An example based on the scenario above would involve a new type struct CustomerWithLoadedOrders
, like so (it's a struct
because invariants shouldn't participate in an inheritance hierarchy, they're immutable, and we should avoid GC heap allocations anyway):
struct CustomerWithLoadedOrders
{
public static implicit operator CustomerWithLoadedOrders( ( Customer c, IReadOnlyList<Order> o ) t ) => new CustomerWithLoadedOrders( t.c, t.o );
public static implicit operator Customer( CustomerWithLoadedOrders self ) => self.Customer;
public static implicit operator IReadOnlyList<Order>( CustomerWithLoadedOrders self ) => self.Orders;
public CustomerWithLoadedOrders( Customer c, IReadOnlyList<Order> loadedOrders )
{
this.Customer = c ?? throw new ArgumentNullException(nameof(c));
this.LoadedOrders = loadedOrders ?? throw new ArgumentNullException(nameof(loadedOrders));
}
public Customer Customer { get; }
public IReadOnlyList<Order> LoadedOrders { get; }
}
So then I'd have an extension-method on the DbContext
:
public static async Task<CustomerWithLoadedOrders> LoadCustomerWithOrdersAsync( this MyDbContext db, Int32 customerId )
{
Customer cus = await db.Customers.SingleAsync( c => c.CustomerId == customerId ).ConfigureAwait(false);
await db.Entry( cus ).Collection( c => c.Orders ).LoadAsync().ConfigureAwait(false);
return ( cus, cus.Orders ); // or just `new CustomerWithLoadedOrders( cus, cus.Orders )`
}
This looks tediuous to write my hand, but with T4 invariant types can be easily generated for each loadable member of every entity type, and T4 can also be used to generate combinations of invariants together, think of it as a worse-than-poor-man's implementation of an ADT product type (with most of the fiddly syntax pain removed and compatibility with entity types maintained with implicit conversion).
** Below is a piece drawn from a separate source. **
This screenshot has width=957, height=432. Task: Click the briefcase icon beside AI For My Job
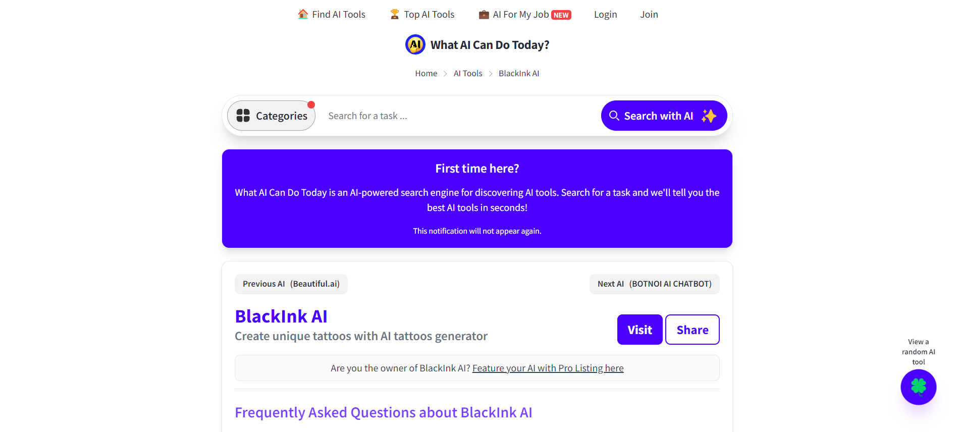(484, 15)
...and this works for the simpler cases involving single types or collections-of, but eventually it results in massive code-bloat (even if it is generated code) when needing to define invariants for the state of a any moderately-sized object-graph: for example, a Customer
, all their Orders
, as well as all Products
in all of those Orders
- and it quickly spirals from there. An additional pain-point is that for batch loading or customized Linq queries we can't use extension methods like LoadCustomerWithOrdersAsync
because those load single entities - so we need to rely on runtime assertions which defeats the point of using a static-type system to encode invariants in our program.
Have you run into this problem, and how did you come to a solution?